Как завлаб испанский учил

Елена Шедогубова
Предупреждение: все совпадения  абсолютно случайны!
Мощный и длинный сухогруз-рефрижератор  вышел из Новоталлинского порта  и уверенно взял курс  на дружественную Кубу. Научный груз сопровождали  директор института плодов и овощей, его жена, его дочь, заместитель директора по научной работе,  зав. лабораторией  и две лаборантки (надо же кому-то и  замеры делать!). Причем одна лаборантка была  «так себе» лаборантка  - молоденькая бухгалтер того же НИИ. Настоящую, «научную» лаборантку не ко времени настиг аппендицит и на выручку пришел  загранпаспорт юной бухгалтерши, мечтавшей попасть в  братскую Болгарию. Куба была вполне себе  братской  страной, поэтому замена была одобрена там, «где надо».  Умный мой читатель уже догадался, что  дело происходило в  милые сердцу восьмидесятые, в советскую эпоху.

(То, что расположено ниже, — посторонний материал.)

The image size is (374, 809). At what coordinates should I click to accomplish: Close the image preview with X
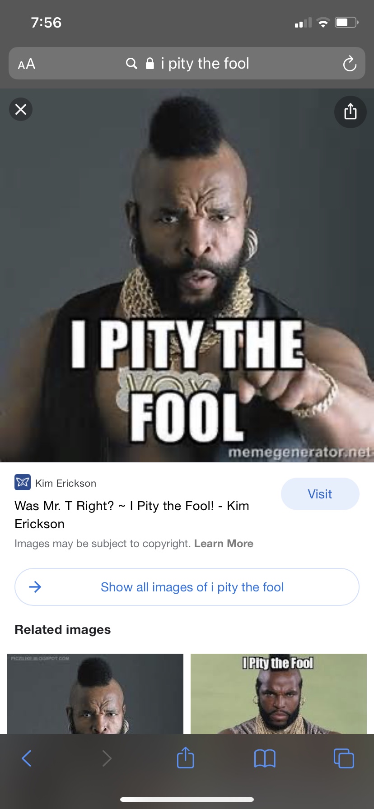(21, 109)
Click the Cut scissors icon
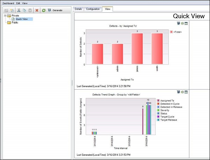This screenshot has height=160, width=210. point(19,11)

      Сухогруз уверенно  резал  гладь  Атлантики, директор с семьей  наслаждался  видами бескрайних морских просторов, зам. директора оказывал им в этом посильную помощь, а завлаб и лаборантки  строго по расписанию  лезли в  холодильный отсек, снимали показания  датчиков на контейнерах с экспериментальной закладкой яблок: температура, влажность и прочее. Вылезали они из трюма замерзшие, злые и уставшие.  Думаете, что  потом они лениво лежали в шезлонгах и грелись на солнышке? Ни разу не угадали, ни одной буквы!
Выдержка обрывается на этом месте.